The Suburbs, album che Butler ha definito figlio dei Depeche Mode e di Jeff Buckley e che parte con l'omonimo pezzo che pare il remake drogato del Ragazzo della via Gluck, è lo sbocco naturale, disilluso e anestetizzato di Funeral, soprattutto se si pensa al gioco di luci tanto caro agli Arcade Fire. Se nel 2004 le ombre e abbagli delle loro canzoni si susseguivano schizofrenici su di un palco tormentato, incapaci di allietare le anime afflitte dei sobborghi delle metropoli (da «i vicini possono ora ballare nelle luci da discoteca della polizia» a «le luci delle strade sono tutte bruciate, une année sans lumiere»), in The Suburbs si passa, come nella bifronte Half Light, da «nella luce a metà saremo liberi» a «ho bisogno delle tenebre, qualcuno distrugga le luci». Il tutto perché la realtà “illuminata” e sporcata dalla crisi economica non può essere più vissuta come prima.
In questo senso, è emblematica la copertina pastello dell’album, una macchina vuota e ferma in modalità drive-in. Ma davanti non c’è né un grande, né un piccolo schermo (la tv è un incubo dichiarato degli Arcade Fire), bensì una casa, «dalle finestre insufficienti per ascoltare le voci umane, si sente solo un'eco» (Half Light I). Eco che si insinua anche nei testi, forgiati da un inglese a tratti anche troppo semplice, dove alcune parti sono copia-incollate tra le diverse canzoni. Eco che risuona straziante in Rococo, dove i bambini moderni cantano canzoni orrende e incomprensibili e dove si percepisce una tortuosa malinconia dell'azzima giovinezza. Eco che si insinua nell’asfalto sempre più vischioso delle periferie, dove il grigio cemento armato domina a differenza del precedente universo di Neon Bible, album registrato sulle rive del fiume Hudson, già luogo di morte in Kerouac e Burroughs (And The Hippos Were Boiled in Their Tanks).

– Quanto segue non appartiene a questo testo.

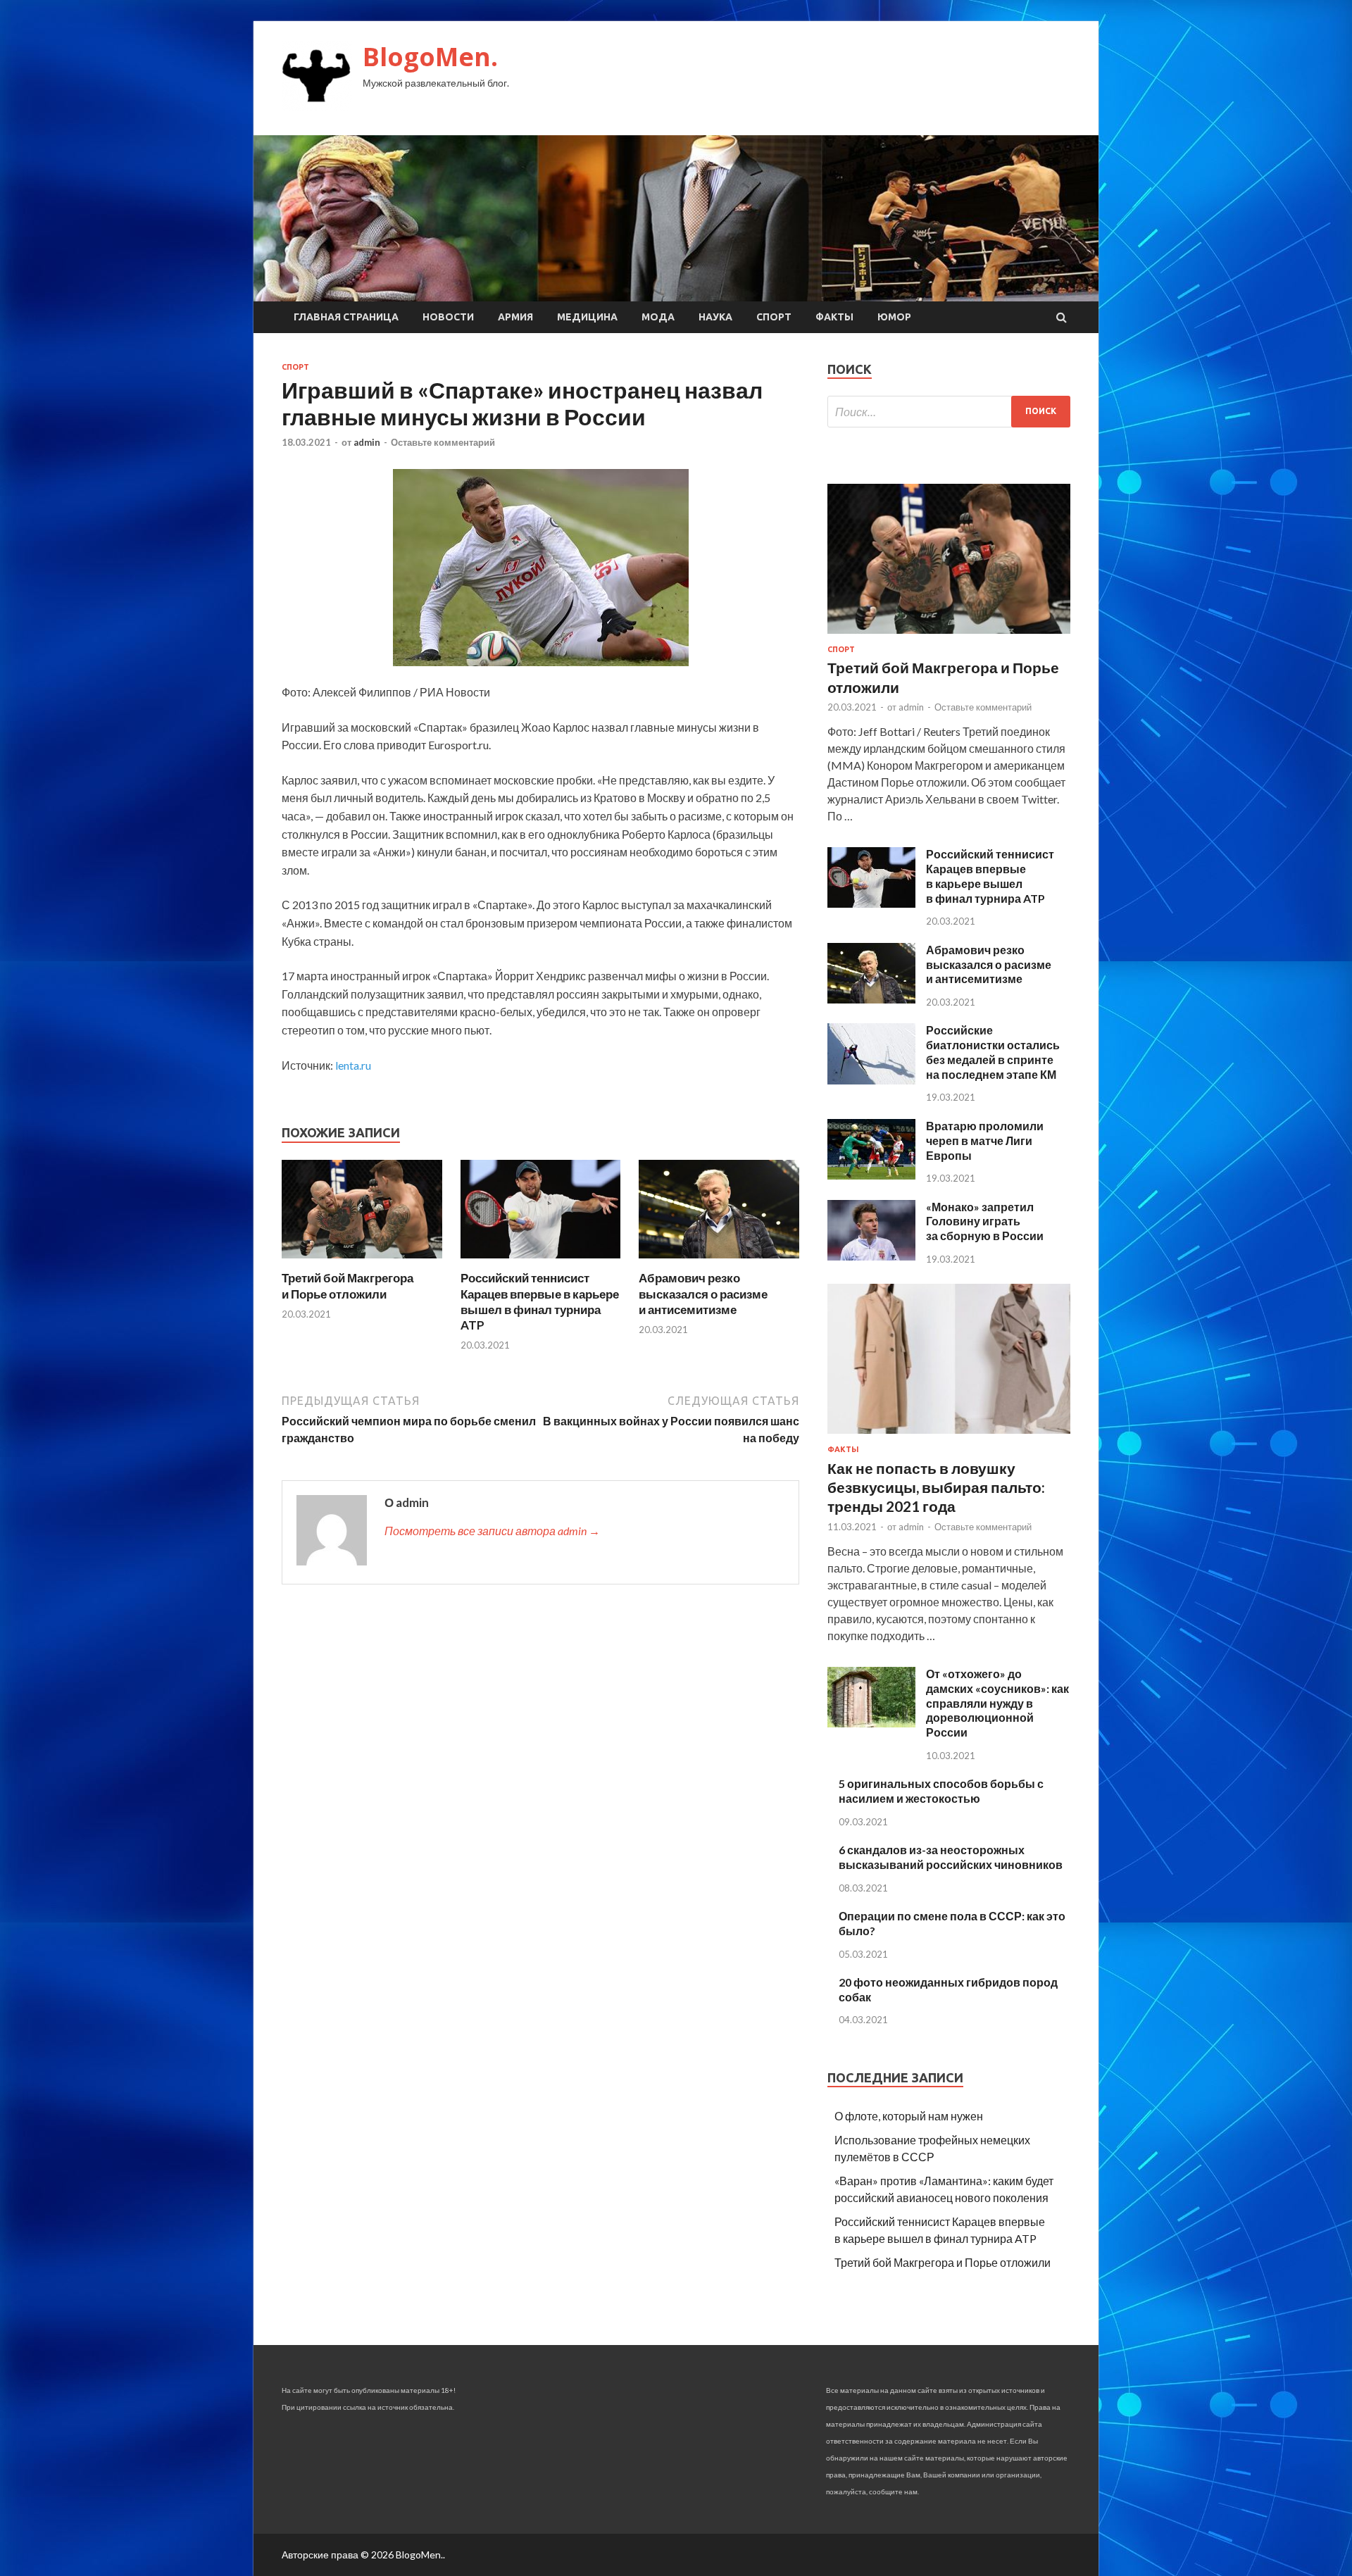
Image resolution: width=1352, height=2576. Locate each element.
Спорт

Gli Arcade Fire saranno in Italia per l'unica data live il 2 settembre, nello scenario ribelle dell’Independent Day di Bologna. Luogo forse poco consono alla loro intimità esistenzialista, per un tour che tuttavia è stato inaugurato la notte dello scorso 5 agosto nella bolgia del Madison Square Garden di New York. Un concerto che YouTube ha trasmesso in diretta con la regia dell'ex Monty Python Terry Gilliam. Il battesimo più scintillante per una band che ha già riscritto la storia della musica.